Un altro aspetto positivo è il suo amore per la sacra Scrittura. Ricordo come bei momenti formativi la preparazione alla Pasqua fatta nelle famiglie: gruppi di parrocchiani ospitati in diverse case per leggere e commentare insieme il vangelo della domenica. Oppure la Lectio divina il venerdì in Circolo. Infine la cura per l’omelia, mai improvvisata, in cui si avvertiva la riflessione privata e pregata, con cui sa mettere a frutto la sua capacità di spiegare e contestualizzare il testo biblico.

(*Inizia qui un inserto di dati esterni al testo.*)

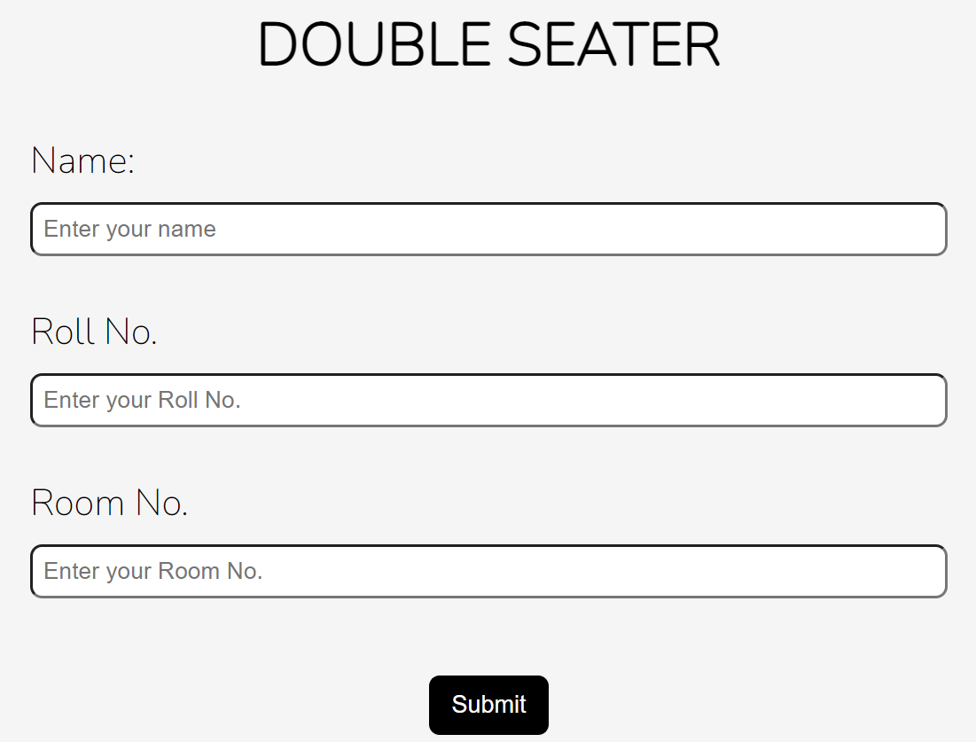Screen dimensions: 976x742
Task: Click the Name: label
Action: pos(82,160)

Un’ultima sua caratteristica che conserverò come un’eredità da proseguire è il costante tentativo di “teatralizzare”, nel senso buono, il vangelo. Musica, immagini, filmati, gesti e ritualità erano a volte rielaborati e messi al servizio del tentativo di attualizzare l’evento salvifico. I cicli delle catechesi e i grandi momenti liturgici avevano sempre dei fili conduttori da lui elaborati creativamente per facilitarne la memorizzazione e l’approfondimento. Non mi stupisce in questo senso il rispetto e l’affetto che ha avuto per padre Arpa (di cui purtroppo non ho nessuna foto) il quale è venuto a trovarci per diverse settimane sante. Era il gesuita (come Papa Francesco) amico e confidente di Fellini, capace, nei colloqui personali e nel confessionale, di smisurata misericordia. Egli amava la musica e l’arte nelle sue diverse forme perché in grado di esprimere la vita e le sue domande, insieme alla Grazia e alle sue risposte. Questo tratto l’ho notato in comune con il Donga.
Avere un sacerdote, soprattutto al giorno d’oggi, è una grazia per la comunità. Come sono una grazia per la parrocchia anche i tanti talenti laicali più o meno espressi. Non possiamo permetterci di trascurare questi doni dello Spirito. Gli auguro che anche nella nuova realtà in cui è stato inviato sappia continuare la sua attenzione a chi è lontano (senza dimenticare chi è vicino) e di riuscire a trasmettere la vitalità del vangelo, ancora buono per le trame del nostro tempo. E auguro a noi santagatesi di sapere fare tesoro di ciò che a ciascuno ha dato. Buon cammino Donga.